Consigne écrite 1 >>
Pouvez-vous rendre en liste JSON de chaînes, une chaîne par ligne et sans les lignes vides, tout ce qui va du début des lignes (pas de l'extrait de page) jusqu'à la ligne contenant "click(x=168, y=240)", bornes incluses ?

Extrait de page >>
▬▬▬
En finir avec les bougnouleries !

2157 visites

Le samedi 11 décembre dernier, l’Assemblée accueillait
en grandes pompes une cérémonie visant à mettre en
avant la réussite des « Français venus de loin ». A
l’initiative de cette bougnoulerie, le Haut Conseil à
l’Intégration avait pour objectif de rompre avec la
vision de TF1, que le sens commun a intériorisé, du
jeune issu de l’immigration en perpétuel échec.

Des
prix ont été remis de la main des hauts représentants
de l’Etat aux « français venus de loin » ayant réussi,
malgré tous les obstacles liés à leur condition
sociale, économique, et « ethnique », à s’élever
gracieusement du sol poussiéreux, et jonché de
seringues, d’une cité dortoir, vers les cieux plus
cléments de la nouvelle intelligentsia indigène versée
dans la culture d’entreprise et coltinée à tout ce qui
a un peu de pouvoir, peu importe la couleur politique
du détenteur. Ils ont été sélectionnés parmi la
« crème des beurs » à travers le réseau des acteurs de
l’intégration de France et Navarre, selon des critères
assez obscurs : acceptait-on un héritier de
l’immigration postcoloniale qui alterne les périodes
de chômage et de travail intérimaire ? Ou une fille
portant le voile ? Ou un immigré, usé par quarante
années de travail pour le capitalisme français,
survivant dans un foyer aux conditions sanitaires
exécrables ? Ou encore une mère de famille,
analphabète et parlant mal le français, mais qui a
donné sa vie pour ses enfants ?

Même si ces gens, le commun des mortels issus de
l’immigration postcoloniale vivant dans les cités,
avaient postulé, il semble peu probable quils aient
été sélectionnés. En quoi ces gens sont-ils moins
remarquables que l’élite indigène ? C’est parce que
ces curiosités médiatiques suscitent tellement de
surprise de la part des autorités, quelles ont
ressenti le besoin de les exhiber en public : voyez
braves gens, le modèle d’intégration à la française
fonctionne encore et toujours ! A l’heure où tout le
monde est accablé par l’échec de lintégration à la
française, il fallait bien une contre offensive pour
faire durer l’illusion. On nous affirme publiquement,
en filigrane : « Si ces « Français venus de loin » ont
réussi, c’est que la société française n’est pas
tellement inégalitaire, ségrégationniste et sexiste ;
si, eux, ont réussi, c’est grâce à leur mérite ». En
négatif, on comprend le sous-entendu de l’affaire :
les discriminations sont une affaire individuelle, si
on veut on peut. Par une pirouette
médiatico-politique, on renvoie la balle aux
dominé-es, la victime est coupable, le bourreau va le
responsabiliser, le culpabiliser, l’éduquer, le
civiliser, bref, l’intégrer.
▬▬▬
Lignes extraites >>
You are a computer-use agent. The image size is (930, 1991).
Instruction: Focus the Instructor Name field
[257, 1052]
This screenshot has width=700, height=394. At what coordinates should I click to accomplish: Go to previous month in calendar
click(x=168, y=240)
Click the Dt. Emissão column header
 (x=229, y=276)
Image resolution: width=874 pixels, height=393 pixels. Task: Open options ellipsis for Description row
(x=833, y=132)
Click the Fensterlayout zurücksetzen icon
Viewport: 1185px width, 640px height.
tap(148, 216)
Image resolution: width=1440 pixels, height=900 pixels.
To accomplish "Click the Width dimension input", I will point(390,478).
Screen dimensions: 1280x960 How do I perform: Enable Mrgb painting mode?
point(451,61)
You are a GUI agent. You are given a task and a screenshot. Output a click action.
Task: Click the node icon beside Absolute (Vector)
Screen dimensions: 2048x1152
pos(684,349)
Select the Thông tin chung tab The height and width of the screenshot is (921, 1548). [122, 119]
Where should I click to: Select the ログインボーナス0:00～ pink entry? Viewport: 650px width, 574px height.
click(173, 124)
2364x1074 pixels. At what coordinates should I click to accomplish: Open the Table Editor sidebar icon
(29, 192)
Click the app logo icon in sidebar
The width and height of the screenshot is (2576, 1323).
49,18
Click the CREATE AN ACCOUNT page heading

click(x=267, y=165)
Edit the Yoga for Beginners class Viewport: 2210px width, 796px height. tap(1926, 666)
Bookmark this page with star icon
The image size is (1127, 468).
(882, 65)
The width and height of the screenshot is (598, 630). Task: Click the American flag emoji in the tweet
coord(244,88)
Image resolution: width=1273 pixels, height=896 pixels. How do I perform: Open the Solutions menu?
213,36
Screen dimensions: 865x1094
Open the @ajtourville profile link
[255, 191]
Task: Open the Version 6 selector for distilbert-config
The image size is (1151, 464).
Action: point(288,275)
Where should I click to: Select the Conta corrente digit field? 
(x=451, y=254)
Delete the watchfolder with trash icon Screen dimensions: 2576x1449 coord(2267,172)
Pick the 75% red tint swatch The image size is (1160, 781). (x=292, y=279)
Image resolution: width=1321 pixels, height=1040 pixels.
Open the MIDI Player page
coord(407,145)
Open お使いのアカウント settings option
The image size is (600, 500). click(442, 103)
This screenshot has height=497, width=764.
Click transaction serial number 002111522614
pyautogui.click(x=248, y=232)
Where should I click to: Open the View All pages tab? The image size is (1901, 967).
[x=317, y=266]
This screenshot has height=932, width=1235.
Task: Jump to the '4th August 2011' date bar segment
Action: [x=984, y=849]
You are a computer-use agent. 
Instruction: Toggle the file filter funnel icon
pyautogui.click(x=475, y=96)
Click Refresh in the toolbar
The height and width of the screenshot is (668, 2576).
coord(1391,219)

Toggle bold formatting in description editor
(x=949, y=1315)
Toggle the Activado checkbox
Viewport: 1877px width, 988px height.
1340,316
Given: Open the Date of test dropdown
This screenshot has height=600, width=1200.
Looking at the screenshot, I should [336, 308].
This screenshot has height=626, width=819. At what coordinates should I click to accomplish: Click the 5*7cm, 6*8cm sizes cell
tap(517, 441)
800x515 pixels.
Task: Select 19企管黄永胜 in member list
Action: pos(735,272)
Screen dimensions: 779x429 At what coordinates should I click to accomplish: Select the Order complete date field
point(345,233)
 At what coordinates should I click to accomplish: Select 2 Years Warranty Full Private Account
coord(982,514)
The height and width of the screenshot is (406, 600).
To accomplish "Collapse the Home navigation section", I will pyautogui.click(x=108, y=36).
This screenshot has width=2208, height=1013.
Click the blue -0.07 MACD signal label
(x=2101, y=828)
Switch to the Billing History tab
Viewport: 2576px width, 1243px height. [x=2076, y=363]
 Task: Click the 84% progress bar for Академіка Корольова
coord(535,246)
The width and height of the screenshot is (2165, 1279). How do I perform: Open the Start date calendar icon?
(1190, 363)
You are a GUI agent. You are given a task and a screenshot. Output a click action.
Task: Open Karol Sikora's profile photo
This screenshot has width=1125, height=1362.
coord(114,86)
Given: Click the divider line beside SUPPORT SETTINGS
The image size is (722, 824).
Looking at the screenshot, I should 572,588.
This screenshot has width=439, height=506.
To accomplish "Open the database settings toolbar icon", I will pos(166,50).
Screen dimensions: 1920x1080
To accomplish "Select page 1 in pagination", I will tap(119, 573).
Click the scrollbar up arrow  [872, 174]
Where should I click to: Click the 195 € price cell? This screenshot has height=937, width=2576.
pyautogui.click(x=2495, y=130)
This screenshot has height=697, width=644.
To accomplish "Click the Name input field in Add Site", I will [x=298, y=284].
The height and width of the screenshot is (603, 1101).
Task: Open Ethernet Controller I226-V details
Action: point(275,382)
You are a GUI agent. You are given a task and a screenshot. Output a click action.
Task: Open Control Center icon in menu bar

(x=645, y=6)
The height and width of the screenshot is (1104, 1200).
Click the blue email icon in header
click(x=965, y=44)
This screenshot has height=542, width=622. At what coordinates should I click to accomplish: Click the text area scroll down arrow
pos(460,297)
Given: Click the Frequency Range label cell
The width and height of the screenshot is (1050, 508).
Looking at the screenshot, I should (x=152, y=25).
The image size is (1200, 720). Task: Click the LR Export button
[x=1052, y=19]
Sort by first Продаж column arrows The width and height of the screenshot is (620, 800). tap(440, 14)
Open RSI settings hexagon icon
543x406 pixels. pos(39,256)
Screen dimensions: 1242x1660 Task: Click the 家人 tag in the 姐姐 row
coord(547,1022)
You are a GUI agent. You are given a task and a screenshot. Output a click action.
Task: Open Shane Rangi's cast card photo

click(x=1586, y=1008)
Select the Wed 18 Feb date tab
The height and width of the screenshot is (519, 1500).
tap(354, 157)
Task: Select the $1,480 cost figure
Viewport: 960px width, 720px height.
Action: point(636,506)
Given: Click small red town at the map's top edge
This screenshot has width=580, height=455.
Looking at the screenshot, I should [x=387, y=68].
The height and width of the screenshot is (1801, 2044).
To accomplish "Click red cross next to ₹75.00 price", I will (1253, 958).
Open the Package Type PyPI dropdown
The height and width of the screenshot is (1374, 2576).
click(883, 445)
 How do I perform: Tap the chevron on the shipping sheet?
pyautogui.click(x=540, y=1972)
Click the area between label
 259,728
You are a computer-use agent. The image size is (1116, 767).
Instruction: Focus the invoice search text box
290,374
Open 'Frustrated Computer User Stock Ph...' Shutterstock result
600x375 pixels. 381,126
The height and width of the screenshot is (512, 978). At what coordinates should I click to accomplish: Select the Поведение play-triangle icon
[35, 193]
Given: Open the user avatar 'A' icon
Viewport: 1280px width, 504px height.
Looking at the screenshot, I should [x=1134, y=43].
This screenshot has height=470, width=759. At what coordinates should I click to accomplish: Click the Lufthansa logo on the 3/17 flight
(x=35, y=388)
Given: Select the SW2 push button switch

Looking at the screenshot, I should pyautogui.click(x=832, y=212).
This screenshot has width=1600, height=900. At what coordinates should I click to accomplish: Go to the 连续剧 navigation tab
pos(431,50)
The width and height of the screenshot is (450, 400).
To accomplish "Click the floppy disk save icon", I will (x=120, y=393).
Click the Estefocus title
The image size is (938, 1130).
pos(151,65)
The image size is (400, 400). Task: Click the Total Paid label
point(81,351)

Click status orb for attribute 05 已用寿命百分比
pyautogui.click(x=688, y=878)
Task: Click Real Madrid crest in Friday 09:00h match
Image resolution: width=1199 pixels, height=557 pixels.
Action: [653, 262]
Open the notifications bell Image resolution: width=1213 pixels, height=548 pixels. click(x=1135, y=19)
▬▬▬
Consigne écrite 2 >>
Pouvez-vous reproduire textuellement l'extrait de page, depuis "En finir avec" jusqu'à "en perpétuel échec." inclus ?

Réponse écrite 1 >>
[
  "You are a computer-use agent. The image size is (930, 1991).",
  "Instruction: Focus the Instructor Name field",
  "[257, 1052]",
  "This screenshot has width=700, height=394. At what coordinates should I click to accomplish: Go to previous month in calendar",
  "click(x=168, y=240)"
]

Réponse écrite 2 >>
En finir avec les bougnouleries !

2157 visites

Le samedi 11 décembre dernier, l’Assemblée accueillait
en grandes pompes une cérémonie visant à mettre en
avant la réussite des « Français venus de loin ». A
l’initiative de cette bougnoulerie, le Haut Conseil à
l’Intégration avait pour objectif de rompre avec la
vision de TF1, que le sens commun a intériorisé, du
jeune issu de l’immigration en perpétuel échec.